Langston is the most scared. He asks questions, “What is a stem cell? Why do the drugs make daddy so sick?” A month ago he stated “Mom, we didn’t like it when you left us at Lisa’s. We understand that you had to do it, but we didn’t like it.” When Art was hospitalized in August, the kids spent three days with our friends Lisa and Dennis. As he is a boy of 9, I was heartened by his ability to risk expressing his feelings and to understand the situation. Pallas states how much she hates it when daddy is sick ‘cause he can’t read to her. Ezra was the only one of the three who cried last night when we told them about the tumors. When asked what they miss the most when Daddy is sick, the response was “Oh, nothing. It’s nice ‘cause he doesn’t yell at us.” Followed by "Ya, he yells too much," is the back up chorus often heard. Then we all laugh.

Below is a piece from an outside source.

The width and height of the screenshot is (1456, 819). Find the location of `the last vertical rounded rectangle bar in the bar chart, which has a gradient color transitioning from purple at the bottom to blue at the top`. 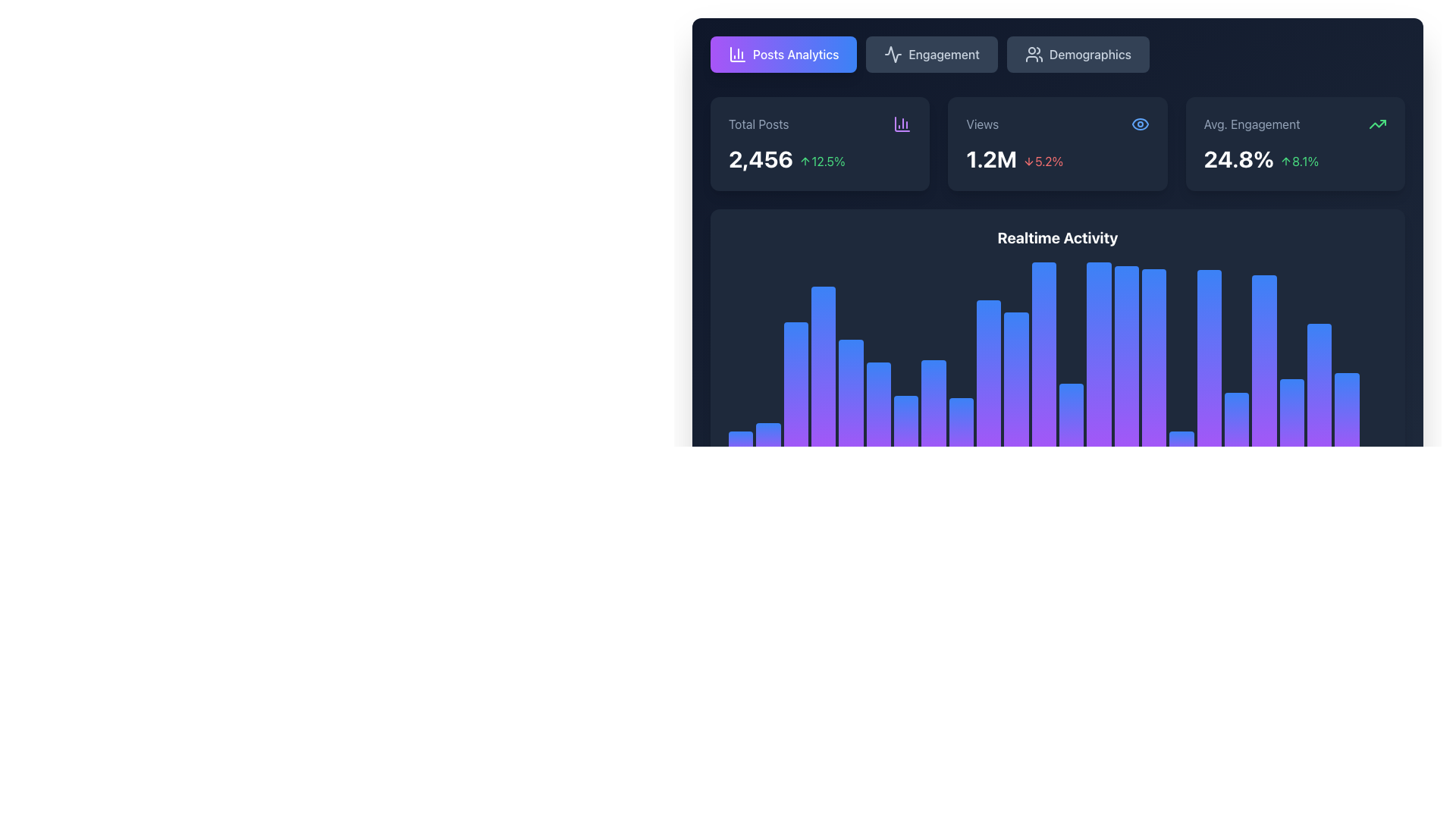

the last vertical rounded rectangle bar in the bar chart, which has a gradient color transitioning from purple at the bottom to blue at the top is located at coordinates (1374, 360).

They act out, stomp and storm and in the middle of the angst I back away remembering that sometimes it's their way of dealing. (Don't know where they got that from!) As long as the days remain relatively the same, they seem to cope well. (I wonder am I doing them a service or diservice? Nothing is permenant but impermance.) Either way, this disease has highlighted what many believe -- children come through us, and are not of us. Sometimes we can we step back and enjoy them (in their loudness, roughness, smellinesss) and wonder at the ways they have choosen to cope with this. For that I am grateful. Their ability to live in the moment is a lesson I hope to draw on more frequently.